Not only that, but PPE is increasingly important, along with washing hands and social distancing. It looks like Ebola and COVID-19 have some similarities regarding how people deal with them.

As a consequence of this outbreak, many businesses have struggled to deal with the strain of staying functional and afloat in the trying time. Many have saught coronavirus loans for business to cope through this period of financial uncertainty.

Numerous British aid agencies were involved in caring for the sick and families of the dead victims struck down by the killer disease, Ebola.

They included British Ebola nurse Pauline Cafferkey who MirrorOnline reported last month was returning to Sierra Leone for the first time since contracting the killer virus there.

The Daily Mirror’s Pride of Britain winner said she hopes the fundraising trip this month will help to bring “closure” after a “terrible couple of years”.

Ms Cafferkey contracted Ebola in 2014 and has suffered a series of further health scares due to complications linked to the disease.

At one stage she was close to death.

The 41-year-old also faced disciplinary proceedings over events surrounding her return to the UK for which she was later cleared.

Speaking to the BBC’s Victoria Derbyshire programme, she said going back to Sierra Leone will be “psychologically important”.

She said: “It’s where things kind of started for me and I’ve had a terrible couple of years since then.

“So it will be good to go back just for things to come full circle for me and a little bit of closure.

“Most people have been supportive if they know that I’m going back. I’ve had a few people, like family friends, who say ‘just be careful when you get back there’.”

Despite her experience Ms Cafferkey, who lives in Glasgow, said she was “excited” to go back and is “not going there with any trepidation”.

The nurse will take part in a 10km run during the fundraising trip for Street Child, a UK charity which helped youngsters affected by the epidemic.

It estimates around 12,000 children were left orphaned, with 1,400 still critically at-risk and struggling to survive.

Ms Cafferkey said she has the ordeal of contracting the virus in common with its African victims, although their experiences were “very different”.u

She said: “The Ebola patients in Sierra Leone didn’t know what they were going home to, or who was left alive in their family. They might be going back to sheer hell.”

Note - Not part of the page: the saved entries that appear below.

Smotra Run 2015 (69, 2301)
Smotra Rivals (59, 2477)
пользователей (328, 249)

During the 2013 to 2016 Ebola crisis which swept Guinea, Liberia and Sierra Leone, more than 28,000 cases were reported, resulting in over 11,000 deaths.

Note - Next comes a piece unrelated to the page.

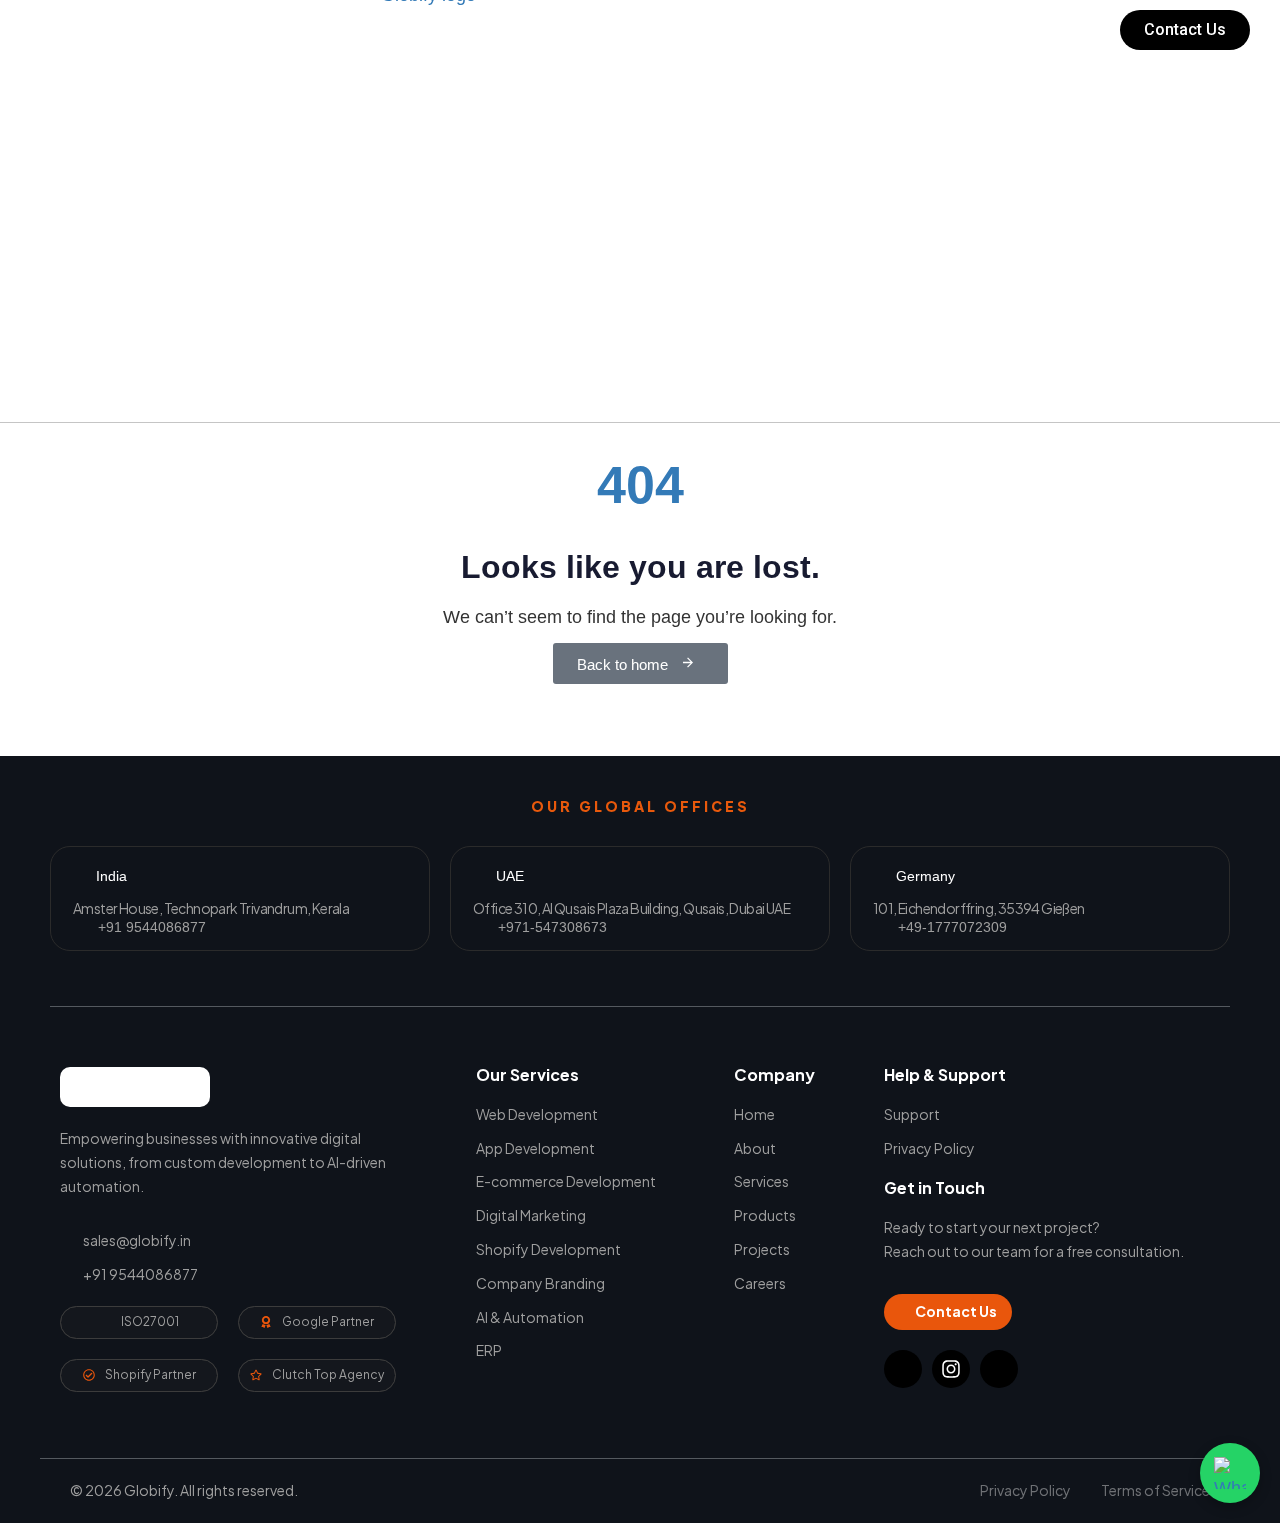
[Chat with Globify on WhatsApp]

Ms Cafferkey, a nurse of 16 years who had carried out aid work, travelled to Freetown, Sierra Leone, to volunteer at an Ebola treatment centre with Save The Children in 2014.

She returned to the UK on December 28 that year for what was supposed to be a break as part of a rotation system but she was quickly struck down herself.

There were fears for her life but her condition was said to have stabilised by early January and she was discharged from hospital later that month, with doctors saying she had completely recovered and was not infectious in any way.

However, she was readmitted to hospital on three occasions – in October 2015 and February and October 2016.

She won a gong for her bravery at the Daily Mirror’s Pride of Britain awards in London. She went on to meet the then prime minister’s wife, Samantha Cameron, at 10 Downing Street.

In 2016 the nurse also faced misconduct proceedings before the Nursing and Midwifery Council (NMC) over allegations relating to her arrival in the UK in the early stages of her infection.

Ms Cafferkey was cleared by the NMC as her judgment at the airport had been so impaired by the developing illness that she could not be found guilty of misconduct.

She said the proceedings were a “massive stress” at a difficult time, but she did not hold anything against the NMC.

However the nurse said she had been “disappointed with Public Health England and how they looked after me when I was in Heathrow”.